Dr. Stephen Bishop, Professor of Africana Studies and French at the University of New Mexico and Director of UNM’s International Studies Institute

Thursday, January 25th, 2024  –  4:00 p.m.
Botts Hall, Albuquerque Special Collections Library
423 Central NE, Albuquerque, NM 87102 (Central & Edith)

Dr. Bishop will discuss France’s postcolonial attempts to maintain economic, political, and even military influence across much of its former African colonial empire, how that influence has waned in recent decades, and the role China has played both in hastening France’s diminished influence and in establishing its own ascendant influence across the
continent.

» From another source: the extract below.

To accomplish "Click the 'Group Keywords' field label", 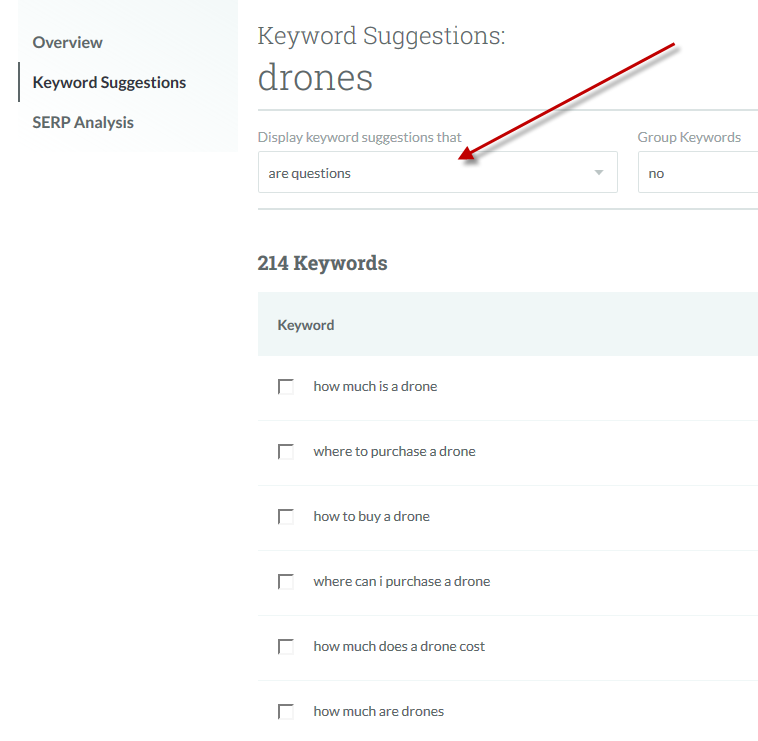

We will examine where and how France has managed to maintain good relations and where and how it has squandered such goodwill, and then compare China’s meteoric rise in the 21st century, including both praise for being a “Global South ally and role model” and criticism for being a “neo-colonialist hegemonic power.”

Dr. Stephen Bishop is Professor of Africana Studies and French at the University of New Mexico. He is also Director of UNM’s International Studies Institute and occasionally teaches in the Law School. He works primarily on African literature and culture in the areas of Law and Literature, comparative feminisms, and narratives of violence, as well as representations of shame, exemplified in his book Scripting Shame in African Literature (Liverpool UP).

Preregistration is required.
$15 for AIA Members; $20 for Non-Members; Students under 30 with ID – Free.
Pay online or mail check made out to AIA by January 23rd to:  AIA, PO Box 92921, Albuquerque, NM 87199.